Back home, seeking explanations for horrors he had witnessed and willingly took part in during the War, he attended a number of churches: Baptist, Methodist, Presbyterian, Anglican, Pentecostal, Assembly of God, Latter Day Saints, and lots of revival meetings. At night, in the solitude of his rented mobile home, he perused the Scriptures, hoping to connect with the Creator or with Him who was said to be his Son. But, strangely, the more churches and revival meetings he attended and the more he perused the Scriptures, the more vividly he recalled the saints and demons of his Cuban Santería.

Then one Sunday in church he had an epiphany. It was one of those politically correct services where the sermon was simultaneously transliterated into sign language, even though no one in the congregation was deaf or even hard of hearing. The preacher was well into his sermon when a baby that had been sleeping on its mother’s breast woke up and started babbling as babies charmingly do. The preacher, though, didn’t see the charm in it. He stopped preaching and, much irritated, signaled to the mother to leave the sanctuary. The mother took her baby and meekly did as told, her body language saying, “I’m so sorry.”

After the service, Luis strode up to the pulpit and confronted the preacher, quoting Mark 13 to him: “Let the children come to me, and do not forbid them; for of such is the kingdom of God.” And before the startled preacher could respond, Luis lectured him in his pissed-off Spanish accent: “Mr. Preacher, I say unto you, if you can’t grasp the meaning of these simple words, then you should find yourself another line of work.”

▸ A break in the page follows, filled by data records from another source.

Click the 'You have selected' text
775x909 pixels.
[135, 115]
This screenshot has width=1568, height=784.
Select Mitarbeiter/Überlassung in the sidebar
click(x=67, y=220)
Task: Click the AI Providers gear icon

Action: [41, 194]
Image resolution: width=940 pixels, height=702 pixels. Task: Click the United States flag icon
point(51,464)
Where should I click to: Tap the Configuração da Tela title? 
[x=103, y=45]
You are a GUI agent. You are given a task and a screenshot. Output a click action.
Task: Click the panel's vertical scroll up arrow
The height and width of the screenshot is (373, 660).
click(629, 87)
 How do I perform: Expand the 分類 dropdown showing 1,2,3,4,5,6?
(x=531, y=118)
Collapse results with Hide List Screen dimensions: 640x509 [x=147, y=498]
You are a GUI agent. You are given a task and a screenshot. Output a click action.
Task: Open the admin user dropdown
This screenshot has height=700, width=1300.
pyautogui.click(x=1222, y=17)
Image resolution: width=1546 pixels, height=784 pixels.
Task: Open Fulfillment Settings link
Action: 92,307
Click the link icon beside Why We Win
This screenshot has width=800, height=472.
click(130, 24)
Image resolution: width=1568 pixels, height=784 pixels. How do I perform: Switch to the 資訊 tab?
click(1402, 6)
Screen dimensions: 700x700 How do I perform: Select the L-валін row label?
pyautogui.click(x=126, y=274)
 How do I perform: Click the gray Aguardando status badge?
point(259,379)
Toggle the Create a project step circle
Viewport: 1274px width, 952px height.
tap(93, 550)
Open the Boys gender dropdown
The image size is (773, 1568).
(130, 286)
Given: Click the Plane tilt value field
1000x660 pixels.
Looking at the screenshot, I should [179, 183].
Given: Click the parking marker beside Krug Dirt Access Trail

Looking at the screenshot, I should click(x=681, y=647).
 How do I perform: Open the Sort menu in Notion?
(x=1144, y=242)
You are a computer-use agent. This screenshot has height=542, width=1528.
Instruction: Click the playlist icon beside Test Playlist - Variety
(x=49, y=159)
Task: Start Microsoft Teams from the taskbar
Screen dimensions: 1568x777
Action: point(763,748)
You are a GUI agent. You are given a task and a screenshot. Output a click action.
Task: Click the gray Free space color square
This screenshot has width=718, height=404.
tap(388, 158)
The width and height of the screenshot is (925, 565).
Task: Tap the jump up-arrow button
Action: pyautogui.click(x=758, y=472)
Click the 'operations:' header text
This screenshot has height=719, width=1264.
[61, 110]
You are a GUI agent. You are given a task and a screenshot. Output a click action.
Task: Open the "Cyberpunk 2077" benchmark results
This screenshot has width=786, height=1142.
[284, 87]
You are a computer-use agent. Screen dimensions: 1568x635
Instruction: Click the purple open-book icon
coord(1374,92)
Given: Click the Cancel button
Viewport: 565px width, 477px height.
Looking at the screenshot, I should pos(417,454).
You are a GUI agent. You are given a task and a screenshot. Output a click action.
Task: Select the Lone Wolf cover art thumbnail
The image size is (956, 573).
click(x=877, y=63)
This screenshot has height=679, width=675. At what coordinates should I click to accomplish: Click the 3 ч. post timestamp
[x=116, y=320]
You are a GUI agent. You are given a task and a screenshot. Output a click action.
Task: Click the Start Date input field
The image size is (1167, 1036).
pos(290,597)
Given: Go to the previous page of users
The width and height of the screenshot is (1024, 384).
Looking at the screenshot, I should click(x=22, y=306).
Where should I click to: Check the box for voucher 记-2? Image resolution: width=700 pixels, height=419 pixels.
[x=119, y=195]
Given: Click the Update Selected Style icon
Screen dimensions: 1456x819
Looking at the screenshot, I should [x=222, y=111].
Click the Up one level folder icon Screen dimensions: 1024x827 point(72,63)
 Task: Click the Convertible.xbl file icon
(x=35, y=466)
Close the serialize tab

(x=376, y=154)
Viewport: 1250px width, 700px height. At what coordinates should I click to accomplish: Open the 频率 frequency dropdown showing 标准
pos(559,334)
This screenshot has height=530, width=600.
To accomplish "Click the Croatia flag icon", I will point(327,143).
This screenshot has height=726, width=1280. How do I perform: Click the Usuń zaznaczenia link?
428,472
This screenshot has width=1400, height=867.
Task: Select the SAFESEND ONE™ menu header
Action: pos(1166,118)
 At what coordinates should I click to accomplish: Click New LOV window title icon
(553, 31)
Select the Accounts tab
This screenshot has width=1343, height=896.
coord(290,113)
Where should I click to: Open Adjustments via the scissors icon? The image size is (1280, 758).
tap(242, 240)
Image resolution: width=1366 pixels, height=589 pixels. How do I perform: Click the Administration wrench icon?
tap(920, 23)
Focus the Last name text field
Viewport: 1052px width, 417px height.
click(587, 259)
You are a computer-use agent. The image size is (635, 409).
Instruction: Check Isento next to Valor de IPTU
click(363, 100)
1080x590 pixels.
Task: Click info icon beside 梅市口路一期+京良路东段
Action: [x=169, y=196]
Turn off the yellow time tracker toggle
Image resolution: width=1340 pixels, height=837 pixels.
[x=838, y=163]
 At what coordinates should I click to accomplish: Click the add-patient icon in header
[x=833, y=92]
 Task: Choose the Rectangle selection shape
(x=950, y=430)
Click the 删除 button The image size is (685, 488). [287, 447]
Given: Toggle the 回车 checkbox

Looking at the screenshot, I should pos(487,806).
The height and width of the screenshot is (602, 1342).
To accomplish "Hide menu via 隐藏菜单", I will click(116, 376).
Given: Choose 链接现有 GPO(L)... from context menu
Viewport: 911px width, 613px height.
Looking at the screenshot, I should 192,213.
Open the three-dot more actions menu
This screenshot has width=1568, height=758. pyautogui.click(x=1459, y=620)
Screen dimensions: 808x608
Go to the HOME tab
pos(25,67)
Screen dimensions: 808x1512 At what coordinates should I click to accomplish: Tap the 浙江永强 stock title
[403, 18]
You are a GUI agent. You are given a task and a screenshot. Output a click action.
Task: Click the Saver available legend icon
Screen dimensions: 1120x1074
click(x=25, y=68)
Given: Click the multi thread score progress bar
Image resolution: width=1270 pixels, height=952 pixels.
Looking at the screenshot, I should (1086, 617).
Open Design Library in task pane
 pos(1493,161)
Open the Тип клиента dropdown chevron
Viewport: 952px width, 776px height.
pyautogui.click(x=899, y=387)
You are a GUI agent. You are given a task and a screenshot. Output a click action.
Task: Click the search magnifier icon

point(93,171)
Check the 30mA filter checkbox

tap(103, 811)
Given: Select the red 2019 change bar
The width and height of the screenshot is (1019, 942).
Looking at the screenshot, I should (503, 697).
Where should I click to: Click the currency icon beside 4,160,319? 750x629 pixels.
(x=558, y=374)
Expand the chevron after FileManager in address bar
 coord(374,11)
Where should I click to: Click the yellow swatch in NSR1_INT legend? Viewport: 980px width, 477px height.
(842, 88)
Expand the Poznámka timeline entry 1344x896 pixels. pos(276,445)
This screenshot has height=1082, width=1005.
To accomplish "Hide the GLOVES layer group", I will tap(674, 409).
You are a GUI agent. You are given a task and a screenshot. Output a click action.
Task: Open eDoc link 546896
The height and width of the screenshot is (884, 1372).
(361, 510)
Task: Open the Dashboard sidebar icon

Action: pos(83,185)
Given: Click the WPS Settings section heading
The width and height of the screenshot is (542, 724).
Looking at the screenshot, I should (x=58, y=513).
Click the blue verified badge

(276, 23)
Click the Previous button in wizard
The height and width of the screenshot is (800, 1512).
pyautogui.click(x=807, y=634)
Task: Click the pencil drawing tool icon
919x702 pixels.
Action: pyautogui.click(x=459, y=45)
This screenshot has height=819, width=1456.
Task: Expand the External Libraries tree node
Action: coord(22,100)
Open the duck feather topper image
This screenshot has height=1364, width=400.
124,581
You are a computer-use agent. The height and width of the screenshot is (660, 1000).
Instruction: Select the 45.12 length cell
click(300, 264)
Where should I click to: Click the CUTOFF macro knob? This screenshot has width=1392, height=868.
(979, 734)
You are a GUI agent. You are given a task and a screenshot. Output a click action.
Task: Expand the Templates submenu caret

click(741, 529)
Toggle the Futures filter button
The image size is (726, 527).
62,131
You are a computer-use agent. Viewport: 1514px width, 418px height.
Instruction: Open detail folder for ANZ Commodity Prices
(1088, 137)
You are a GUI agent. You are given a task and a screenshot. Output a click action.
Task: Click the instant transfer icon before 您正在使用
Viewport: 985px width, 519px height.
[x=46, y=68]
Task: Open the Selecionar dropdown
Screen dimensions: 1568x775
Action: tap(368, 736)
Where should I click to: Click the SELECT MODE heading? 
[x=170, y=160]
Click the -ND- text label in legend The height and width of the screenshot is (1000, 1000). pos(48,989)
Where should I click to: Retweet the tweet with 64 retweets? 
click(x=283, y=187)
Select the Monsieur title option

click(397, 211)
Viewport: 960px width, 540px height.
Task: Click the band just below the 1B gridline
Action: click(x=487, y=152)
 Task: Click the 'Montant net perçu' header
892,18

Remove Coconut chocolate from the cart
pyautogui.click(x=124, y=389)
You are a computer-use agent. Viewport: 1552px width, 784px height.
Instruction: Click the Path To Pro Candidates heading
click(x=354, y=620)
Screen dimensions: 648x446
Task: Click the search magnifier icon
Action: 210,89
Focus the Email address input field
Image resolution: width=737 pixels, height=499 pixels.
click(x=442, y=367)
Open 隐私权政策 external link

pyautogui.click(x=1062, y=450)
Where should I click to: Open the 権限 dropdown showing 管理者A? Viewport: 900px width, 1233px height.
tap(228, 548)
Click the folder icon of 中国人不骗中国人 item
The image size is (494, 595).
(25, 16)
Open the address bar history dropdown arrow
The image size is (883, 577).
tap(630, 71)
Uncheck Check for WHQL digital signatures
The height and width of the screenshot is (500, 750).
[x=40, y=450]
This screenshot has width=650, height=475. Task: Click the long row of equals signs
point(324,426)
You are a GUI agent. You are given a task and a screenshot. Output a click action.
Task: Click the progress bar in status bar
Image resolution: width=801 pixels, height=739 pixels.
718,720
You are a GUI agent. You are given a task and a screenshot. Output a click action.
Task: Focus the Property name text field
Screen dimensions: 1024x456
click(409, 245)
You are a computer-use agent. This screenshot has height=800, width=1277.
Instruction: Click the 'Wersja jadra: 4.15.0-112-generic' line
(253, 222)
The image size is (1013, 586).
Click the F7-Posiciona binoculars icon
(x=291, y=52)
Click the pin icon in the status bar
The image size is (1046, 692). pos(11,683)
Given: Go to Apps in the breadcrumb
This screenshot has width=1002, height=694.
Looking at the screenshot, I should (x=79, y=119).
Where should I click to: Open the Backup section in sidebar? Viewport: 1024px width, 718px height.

Luis now realized why his search in conventional religion for the true Creator kept leading him back to the saints and demons his ancestral Santería. The scene he witnessed in church that day, and in most other churches he had attended, was sham Christianity. Though no clerical authority prohibited them from reading the Bible, those churchgoers decked out in their Sunday best, a-praying and a-swaying and singing in unison, had not taken the trouble to read, much less comprehend, the entire book. Selected passages taken out of context, if that, was all they knew. The God and Jesus they thought they were worshipping was really the proverbial golden calf. Their preachers, their pastors, their buildings, their bureaucracies, their music, their props, their costumes, their festivals, their man-made theology, that was what they really, the icons without the meaning behind them, idolatry clear and simple, in blatant violation of the First Commandment.

Luis Rivera went on to become a math professor, marry one of his grad students, sire four boys and three girls, build his own house, and write some forty articles on religion, all of which flatly rejected by every journal he submitted them to. An excerpt from one of the articles read:

”The super devout of the so-called great religions, Christianity and Islam, in particular, are more prone to getting sucked in by Satan. The higher they reach toward an almighty God, the more they strive to grasp the Ultimate Truth, the holier they hold their convictions, the more likely they are to lose touch with their individual humanity and meld with others of the same ilk into an evil force. The individualistic, near-human deities of Santeria, on the other hand, prevents believers from straying too far from common sense and the material world, no matter how wildly they express their faith. They may attend animated séances to contact the soul of a dead relatives, or crawl miles to a shrine to beseech a saint’s favor, but the probability of their instituting an Inquisition or embarking on a witch hunt or a Jihad is not likely. Though some are not are not above committing murder--for vengeance, jealousy, money or some other personal reason--few will advocate for the wholesale extermination of an entire race or nation. So all in all, the superstitions of voodoo, Santería and such are more consistent with the simple teachings of Jesus than are the convoluted doctrines of organized religion.”

Luis Rivera was lucky. Had he been born in fifteenth-century Spain, he would have been one those poor wretches dismembered, roasted, boiled or deep-fried in oil.